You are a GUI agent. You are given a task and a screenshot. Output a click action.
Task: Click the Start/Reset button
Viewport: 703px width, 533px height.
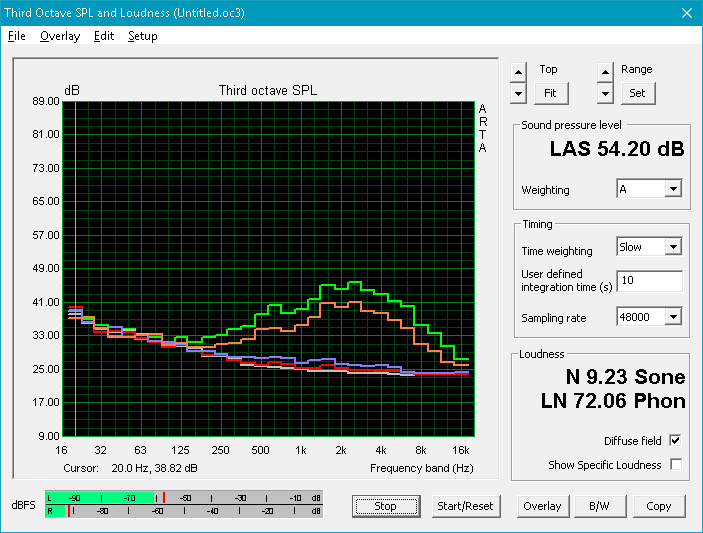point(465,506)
☆ ☆ ☆ ☆
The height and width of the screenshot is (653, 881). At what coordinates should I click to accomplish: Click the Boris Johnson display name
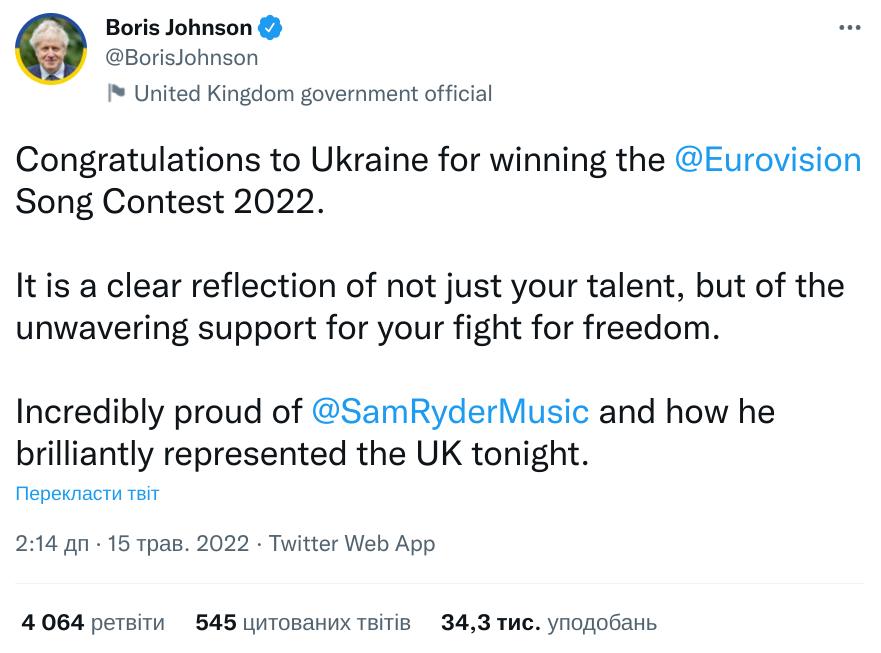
☆ ☆ ☆ ☆
# EXERCISE REQUIREMENTS:
All lines with the string "screenshot" must be copied from the data.

# RESPONSE TO THE EXERCISE:
You are a GUI agent. You are given a task and a screenshot. Output a click action.
The height and width of the screenshot is (653, 881). At what coordinates should I click to accomplish: Click the Boris Johnson display name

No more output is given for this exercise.